Taichi vs. Zack Sabre Jr.
Fans of quality stalling, rejoice!
Taichi brought some high level stalling to the beginning of this match. It was truly great work in what is becoming an increasingly lost art. Good stalling does not mean simply doing nothing. It means doing a lot, but not doing what the fans want to see the heel do (actually wrestle his opponent). Taichi worked as hard in the first two+ minutes of this match as he would have had he locked up with Sabre Jr. right at the bell. He backed off and ducked his head in between the ropes. He slid out of the ring to avoid contact. He ran away from Sabre as he was chased around ringside. The Korakuen fans bought right into it and he got good heat that carried throughout the match. It was good stuff.
I think I liked Taka vs. Ogawa a little bit more. Both matches incorporated elements that are underused in wrestling today (stalling here and the general offense in Taka vs. Ogawa) but I thought the Taka match was a bit more solid all the way around. When they weren’t stalling here – particularly when Taichi was on offense – the match was just okay. Sabre Jr. looked good on offense again (also thought he had a good offensive showing versus Nakajima recently). Solid and worth watching for something that felt refreshingly different.
Minoru Suzuki, Davey Boy Smith Jr. & Lance Archer vs. Naomichi Marufuji, Shane Haste & Mikey Nicholls
There is no doubt that the Suzuki-gun invasion of NOAH has been a breath of fresh air into what had been a very flat promotion. I think much of that perception is a result of how lifeless NOAH was before the feud. This is a well booked invasion feud. At the same time, there have been many, many well booked invasion feuds in Japanese wrestling history (some of the bigger box office feuds of all time have been built on that premise). I am not sure this one was done much to separate itself from the pack. The matches have been good for the most part and the Suzuki-gun wrestlers have added much needed depth to the cards. It is not getting a ton of heat though and even putting heat aside (because that does take time) it doesn’t feel like a big angle overall; just a big angle for modern day NOAH.
This match encapsulated all of that. Suzuki continued to work hard. He is a larger presence than many in NOAH but not the larger-than-life “I can’t believe this guy is here!” presence that ideally would come with the leader in an invasion angle. When he tagged in, there was no huge anticipation.

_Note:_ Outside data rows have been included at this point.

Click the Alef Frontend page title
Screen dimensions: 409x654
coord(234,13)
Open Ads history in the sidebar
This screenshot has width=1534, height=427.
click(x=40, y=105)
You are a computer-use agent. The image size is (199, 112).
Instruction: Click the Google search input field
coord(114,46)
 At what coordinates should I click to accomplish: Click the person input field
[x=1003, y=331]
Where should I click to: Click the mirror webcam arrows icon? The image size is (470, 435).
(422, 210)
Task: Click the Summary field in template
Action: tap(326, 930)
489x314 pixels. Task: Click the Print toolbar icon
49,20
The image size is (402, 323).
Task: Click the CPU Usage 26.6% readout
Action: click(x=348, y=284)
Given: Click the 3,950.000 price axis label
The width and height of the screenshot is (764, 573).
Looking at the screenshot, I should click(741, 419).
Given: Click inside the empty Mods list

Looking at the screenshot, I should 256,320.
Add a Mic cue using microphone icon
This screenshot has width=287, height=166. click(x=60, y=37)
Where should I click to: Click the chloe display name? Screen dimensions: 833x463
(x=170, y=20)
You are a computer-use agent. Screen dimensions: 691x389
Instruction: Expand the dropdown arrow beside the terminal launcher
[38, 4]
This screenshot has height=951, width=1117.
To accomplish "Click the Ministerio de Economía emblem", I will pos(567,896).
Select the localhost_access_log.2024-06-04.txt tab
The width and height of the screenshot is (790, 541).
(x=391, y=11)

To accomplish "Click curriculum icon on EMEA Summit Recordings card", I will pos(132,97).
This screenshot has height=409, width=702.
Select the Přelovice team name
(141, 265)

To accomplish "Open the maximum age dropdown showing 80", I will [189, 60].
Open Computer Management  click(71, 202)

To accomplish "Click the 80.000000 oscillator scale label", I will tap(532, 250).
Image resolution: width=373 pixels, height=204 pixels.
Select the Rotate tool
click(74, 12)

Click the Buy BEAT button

There are reasons for that which I am going to delve into at a later date, but it is definitely palpable. Archer & Smith Jr. have looked incredibly competent (that is a compliment) and this match was no exception, but again their presence in the match doesn’t feel as big as it really should. They just feel like two more solid mid-carders in a promotion that could use more solid mid-carders. All of those same things could be said about the home team. I can’t help but think this feud would mean much more if it was something like Kenta at the helm with Akiyama & Marafuji has the other two big NOAH wrestlers. When Marufuji is the de facto leader of NOAH and his two lieutenants are foreigners with only a year and a half of a heavy push behind them, the matches are going to struggle to feel epic and special. The work was fine in this one, but the feud is a month old and it already is spinning its wheels just a bit.